Both violence in general and terrorist violence in particular are declining but most people seem to consider these facts counterintuitive.

Both violence in general and terrorist violence in particular are declining but most people seem to consider these facts counterintuitive.

It is a curious thing that at a time of low levels of violence many are convinced matters are getting worse.

I am a big fan of Stephen Pinker. The Canadian linguist/thinker first came to my attention years ago when I was a lot more into languages and linguistics (I taught undergraduate linguistics at Carleton University in Ottawa for 15 years). He came up with some truly fascinating ideas about language and how it functions (you really should read his 1994 book The Language Instinct).

But as this is a blog about terrorism I want to focus on another of his works. In 2011 he penned The Better Angels of our Nature: Why violence has declined, a masterful 800-page whopper that shows quite convincingly, at least in my view, that if you go back into the mists of human history and end up at the present you will see that we have collectively become much less violent over the millennia. You read that right: LESS violent, not MORE.

This is all counterintuitive I imagine for most people. After all, we read constantly about wars and killings and terrorism and other such forms of depravity visited by one group of humans and another. We also know the old journalistic adage “if it bleeds, it leads”. No one reads news stories headlined ‘Cat has kittens’.

And yet it appears that if you actually look at data, real data, violence is on the descendant. Note that I am not saying it is gone, but just that on a proportionate level it has declined over time. We humans don’t tend to massacre others nearly as often as we did, as bones discovered recently in Spain seem to suggest.

No matter how often we come across stories like this one out of France, which demonstrates that crime rates are stabilising if not falling, we believe the opposite. Part of this is probably political in nature and part of it is human nature: we probably tend to see the worst in each other. But the facts are what the facts are.

The same applies to terrorism.

As the comprehensive Global Terrorism Index for 2019 showed, deaths from terrorism have been declining since a peak in 2014. Yes, there are regional variations and some countries (like Afghanistan) are moving in the opposite direction, but the overall pattern is positive. No, terrorism has not been ‘defeated’ and never will since no one can defeat a common noun, but it is on the wane.

It would be best to keep this in mind when we look at the ‘resurgence’ of Islamic State (ISIS), Al Qaeda (AQ) and other jihadi groups and wring our hands over the ‘rise’ of far right violence. Even if we see momentary spikes in attacks here and there it is more likely that the downward trend should continue.

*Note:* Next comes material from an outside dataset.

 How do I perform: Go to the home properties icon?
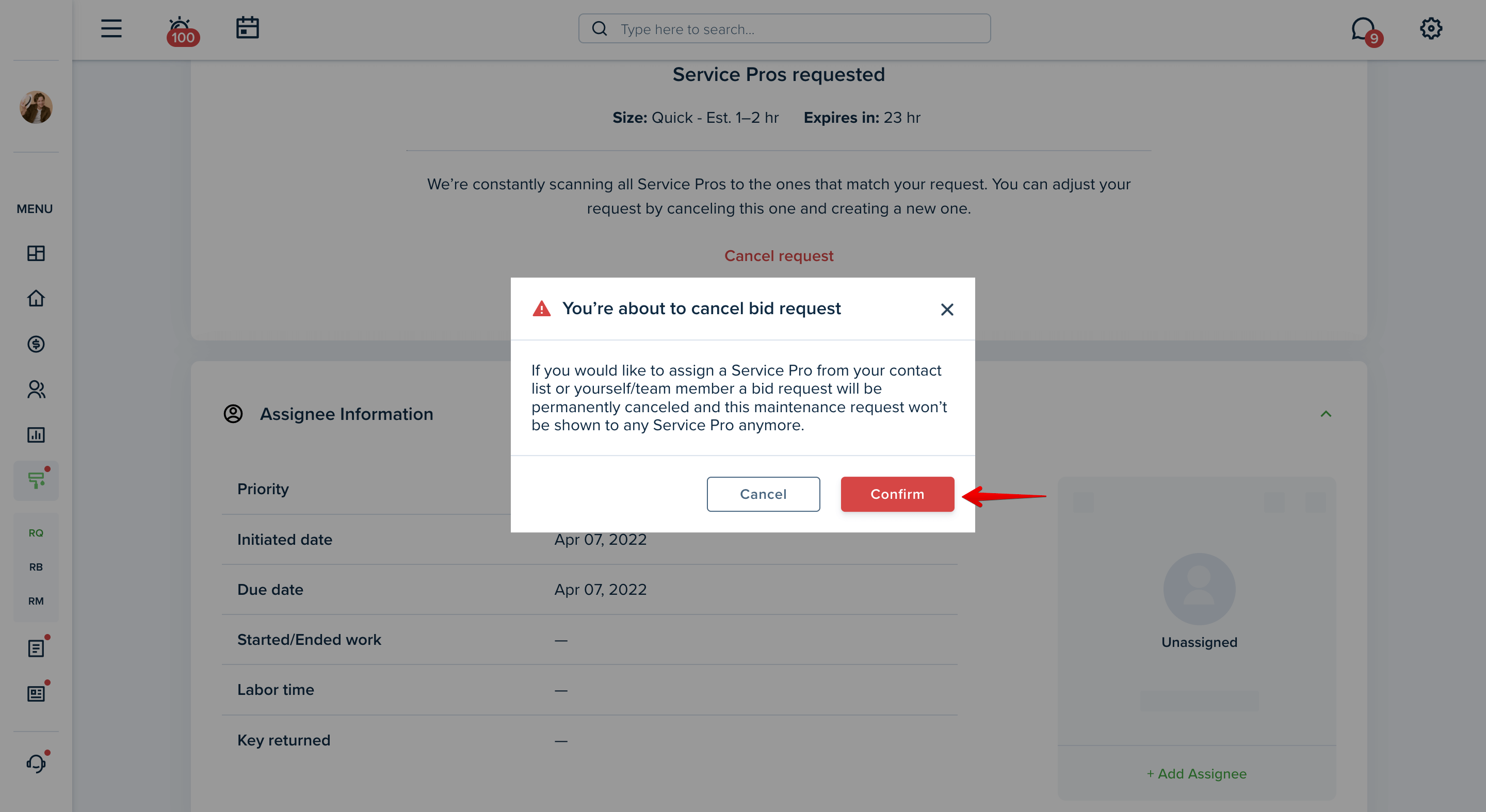coord(36,298)
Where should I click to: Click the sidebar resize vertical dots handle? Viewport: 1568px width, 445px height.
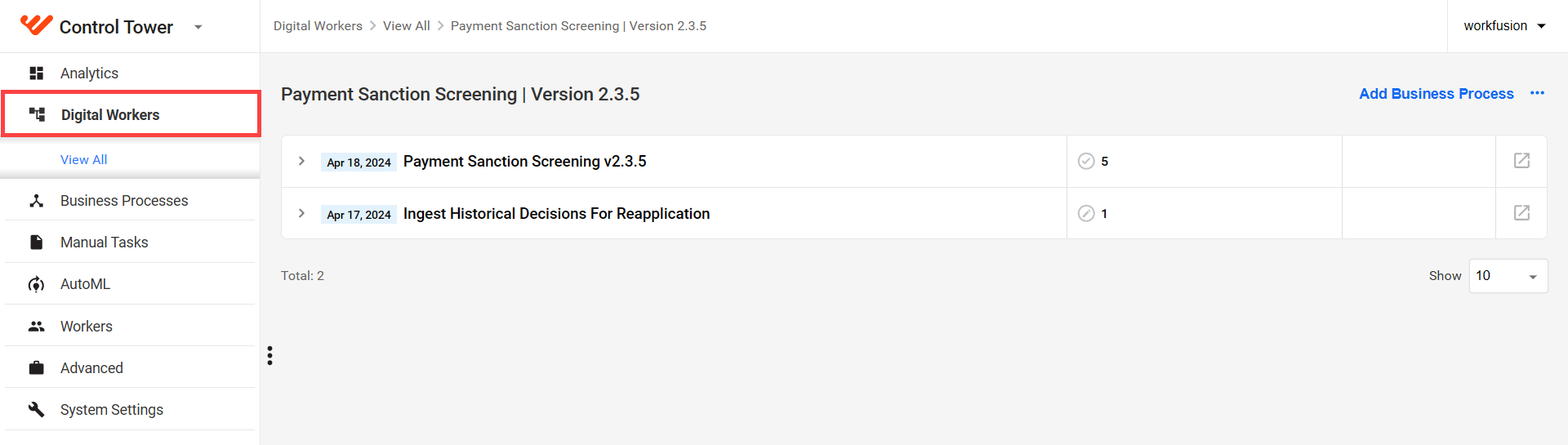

But, as they say, ‘past performance is not indicative of future results’. I would be both naive and foolish to think this cannot all go south on us again. That is why we need both to be vigilant in identifying terrorists before they act and interdicting their acts of violence and identifying those at risk of radicalisation and getting them off the ‘pathway’ before it is too late (NB the former is much easier than the latter IMHO).

Terrorism will always be with us, alas, but that does not mean we have to see it as bigger than it really is. One of the goals of terrorists and terrorist groups is to scare us: let’s not do that to ourselves and hence do that job for them.

By Phil Gurski

Phil Gurski is the President and CEO of Borealis Threat and Risk Consulting Ltd. Phil is a 32-year veteran of CSE and CSIS and the author of six books on terrorism.